Start of MATERIAL SHOWN

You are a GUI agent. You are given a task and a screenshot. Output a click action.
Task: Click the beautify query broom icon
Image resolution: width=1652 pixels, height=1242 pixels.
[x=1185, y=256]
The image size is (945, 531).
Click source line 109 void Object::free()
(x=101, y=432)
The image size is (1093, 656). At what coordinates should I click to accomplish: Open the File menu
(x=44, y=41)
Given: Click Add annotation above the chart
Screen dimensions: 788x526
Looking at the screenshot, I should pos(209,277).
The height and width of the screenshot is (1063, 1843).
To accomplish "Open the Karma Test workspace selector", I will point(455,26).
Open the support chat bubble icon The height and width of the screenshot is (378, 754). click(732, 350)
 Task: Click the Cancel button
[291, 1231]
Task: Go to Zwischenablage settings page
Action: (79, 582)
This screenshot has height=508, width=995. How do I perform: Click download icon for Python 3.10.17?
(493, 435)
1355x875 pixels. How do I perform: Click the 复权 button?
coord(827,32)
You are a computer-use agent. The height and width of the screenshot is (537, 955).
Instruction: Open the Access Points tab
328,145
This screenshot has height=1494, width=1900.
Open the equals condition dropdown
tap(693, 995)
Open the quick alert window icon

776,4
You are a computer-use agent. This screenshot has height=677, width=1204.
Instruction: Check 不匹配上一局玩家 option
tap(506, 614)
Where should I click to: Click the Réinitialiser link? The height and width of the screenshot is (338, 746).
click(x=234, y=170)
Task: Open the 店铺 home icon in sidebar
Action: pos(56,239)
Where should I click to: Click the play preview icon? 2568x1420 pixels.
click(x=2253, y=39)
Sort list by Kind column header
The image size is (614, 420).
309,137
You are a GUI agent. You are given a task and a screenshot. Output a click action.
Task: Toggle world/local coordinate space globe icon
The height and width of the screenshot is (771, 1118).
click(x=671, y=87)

End of MATERIAL SHOWN

### EXERCISE REQUIREMENTS
A single number is the whole answer: how many lines of the records contain the word "agent".

### YOUR RESPONSE
4